Artificial North Sea Island Plan Moves Ahead
TenneT Netherlands, Energinet.dk and TenneT Germany will sign a trilateral agreement on developing the North Sea Wind Power Hub project during the North Seas Energy Forum in Brussels on 23 March, in the presence of Maroš Šefčovič, European Commissioner for Energy Union.
Central to the plan is the construction of one or more islands, so-called Power Link islands with interconnections to surrounding countries, in the middle of the North Sea, to which many wind farms can be connected.
According to the transmission system operators (TSOs), discussions with other potential partners are ongoing, which not only include other North Sea TSOs, but other infrastructure companies as well. The goal is to achieve a multi-party consortium which will realise the project.

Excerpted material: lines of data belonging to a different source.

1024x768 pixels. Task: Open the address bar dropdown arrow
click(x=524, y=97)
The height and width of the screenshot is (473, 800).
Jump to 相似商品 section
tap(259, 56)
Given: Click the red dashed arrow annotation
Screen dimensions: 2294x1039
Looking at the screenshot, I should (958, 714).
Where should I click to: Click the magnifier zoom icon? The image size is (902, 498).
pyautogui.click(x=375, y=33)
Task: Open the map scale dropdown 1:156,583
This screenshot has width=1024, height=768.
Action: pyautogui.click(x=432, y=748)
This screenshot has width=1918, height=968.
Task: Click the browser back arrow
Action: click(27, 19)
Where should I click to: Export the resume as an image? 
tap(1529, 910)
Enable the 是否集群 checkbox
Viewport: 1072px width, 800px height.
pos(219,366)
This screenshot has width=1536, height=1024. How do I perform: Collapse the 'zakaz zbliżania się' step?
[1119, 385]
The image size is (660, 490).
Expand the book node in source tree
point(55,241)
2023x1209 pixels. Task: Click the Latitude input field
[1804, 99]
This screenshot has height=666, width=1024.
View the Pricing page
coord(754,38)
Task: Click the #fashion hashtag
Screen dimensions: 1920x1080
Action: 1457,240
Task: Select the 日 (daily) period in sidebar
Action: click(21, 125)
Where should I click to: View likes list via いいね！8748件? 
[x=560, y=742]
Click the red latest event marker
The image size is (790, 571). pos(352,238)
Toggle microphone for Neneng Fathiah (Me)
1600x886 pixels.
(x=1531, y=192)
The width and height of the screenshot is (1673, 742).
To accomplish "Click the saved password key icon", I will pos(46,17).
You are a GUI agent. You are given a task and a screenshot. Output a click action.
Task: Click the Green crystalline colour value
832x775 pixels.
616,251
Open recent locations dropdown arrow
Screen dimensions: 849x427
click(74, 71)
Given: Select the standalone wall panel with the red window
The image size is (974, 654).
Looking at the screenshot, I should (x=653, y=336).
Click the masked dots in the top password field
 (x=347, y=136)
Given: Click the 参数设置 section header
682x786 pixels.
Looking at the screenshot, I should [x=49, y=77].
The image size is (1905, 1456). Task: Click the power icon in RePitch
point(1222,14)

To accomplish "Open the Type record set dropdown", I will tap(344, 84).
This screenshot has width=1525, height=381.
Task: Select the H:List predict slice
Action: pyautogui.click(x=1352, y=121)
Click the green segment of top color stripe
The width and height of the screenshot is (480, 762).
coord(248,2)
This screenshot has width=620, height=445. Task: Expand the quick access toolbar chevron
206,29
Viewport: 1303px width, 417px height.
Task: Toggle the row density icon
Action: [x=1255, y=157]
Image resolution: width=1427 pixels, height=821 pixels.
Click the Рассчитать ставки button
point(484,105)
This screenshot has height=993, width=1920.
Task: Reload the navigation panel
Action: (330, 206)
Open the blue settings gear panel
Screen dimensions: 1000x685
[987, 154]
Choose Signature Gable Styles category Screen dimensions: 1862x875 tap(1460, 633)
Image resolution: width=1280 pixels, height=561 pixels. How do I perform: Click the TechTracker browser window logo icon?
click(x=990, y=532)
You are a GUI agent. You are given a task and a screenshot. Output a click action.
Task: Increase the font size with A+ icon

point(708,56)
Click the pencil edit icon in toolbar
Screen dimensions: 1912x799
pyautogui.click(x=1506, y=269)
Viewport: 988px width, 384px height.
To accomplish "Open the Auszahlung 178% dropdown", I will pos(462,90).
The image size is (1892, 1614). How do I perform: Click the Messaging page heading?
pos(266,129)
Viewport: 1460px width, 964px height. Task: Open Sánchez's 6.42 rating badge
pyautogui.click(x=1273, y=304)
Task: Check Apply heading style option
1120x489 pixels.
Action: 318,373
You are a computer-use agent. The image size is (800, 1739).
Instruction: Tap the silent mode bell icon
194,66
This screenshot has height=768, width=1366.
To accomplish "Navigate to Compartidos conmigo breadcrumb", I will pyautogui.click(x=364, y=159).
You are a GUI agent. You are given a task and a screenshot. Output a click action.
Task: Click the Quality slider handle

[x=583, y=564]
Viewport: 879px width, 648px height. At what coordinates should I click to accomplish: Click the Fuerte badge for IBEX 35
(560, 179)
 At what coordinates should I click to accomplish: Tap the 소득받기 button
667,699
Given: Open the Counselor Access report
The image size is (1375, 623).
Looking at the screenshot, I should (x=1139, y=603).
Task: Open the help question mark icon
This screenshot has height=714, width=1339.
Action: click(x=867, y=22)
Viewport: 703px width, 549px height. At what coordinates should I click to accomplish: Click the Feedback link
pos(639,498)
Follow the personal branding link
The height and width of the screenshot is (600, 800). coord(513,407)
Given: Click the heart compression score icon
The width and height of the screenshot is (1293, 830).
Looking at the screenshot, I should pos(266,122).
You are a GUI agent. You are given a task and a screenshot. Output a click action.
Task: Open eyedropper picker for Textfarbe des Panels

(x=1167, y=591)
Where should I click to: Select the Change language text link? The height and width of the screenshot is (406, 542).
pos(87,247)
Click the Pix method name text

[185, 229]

From the Power Link island(s), the generated wind energy can be distributed and transmitted over direct current lines to the North Sea countries of the Netherlands, Denmark, Germany, Great Britain, Norway and Belgium with the transmission cables simultaneously functioning as interconnectors between the energy markets of the aforementioned countries.
An island will facilitate connecting large wind farms located far offshore to it, allowing for a potential total connection capacity of between 70,000MW and 100,000MW. This way, far-shore will become near-shore and economies of scale will reduce costs, according to TenneT, which presented its vision of an artificial island acting as a power hub in June 2016. Staff, components and assembly workshops can be stationed on the island, thus optimising and simplifying complex offshore logistics.
The location of the Power Link should satisfy a number of requirements: optimal wind conditions, centrally located and in relatively shallow water, and the Dogger Bank area meets all the conditions.
Mel Kroon, CEO of TenneT, said: “This project can significantly contribute to a completely renewable supply of electricity in Northwest Europe. TenneT and Energinet.dk both have extensive experience in the fields of onshore grids, the connection of offshore wind energy and cross-border connections.
“TSOs are best placed to play a leading role in the long-term development of the offshore infrastructure. I am happy that we are going to take this step with our Danish colleagues and I look forward to the participation of other transmission system operators and possibly other partners.”
Peder Østermark Andreasen, CEO of Energinet.dk said: “Offshore wind has in recent years proved to be increasingly competitive and it is important to us to constantly focus on further reduction in prices of grid connections and interconnections. We need innovative and large-scale projects so that offshore wind can play an even bigger part in our future energy supply.”
Last month, TenneT launched market consultation on grid connection concepts for the IJmuiden Ver wind energy area in the Netherlands, which is farther from the coast than currently developed areas in the country, with the TSO considering HVDC platforms and an artificial island as potential solutions.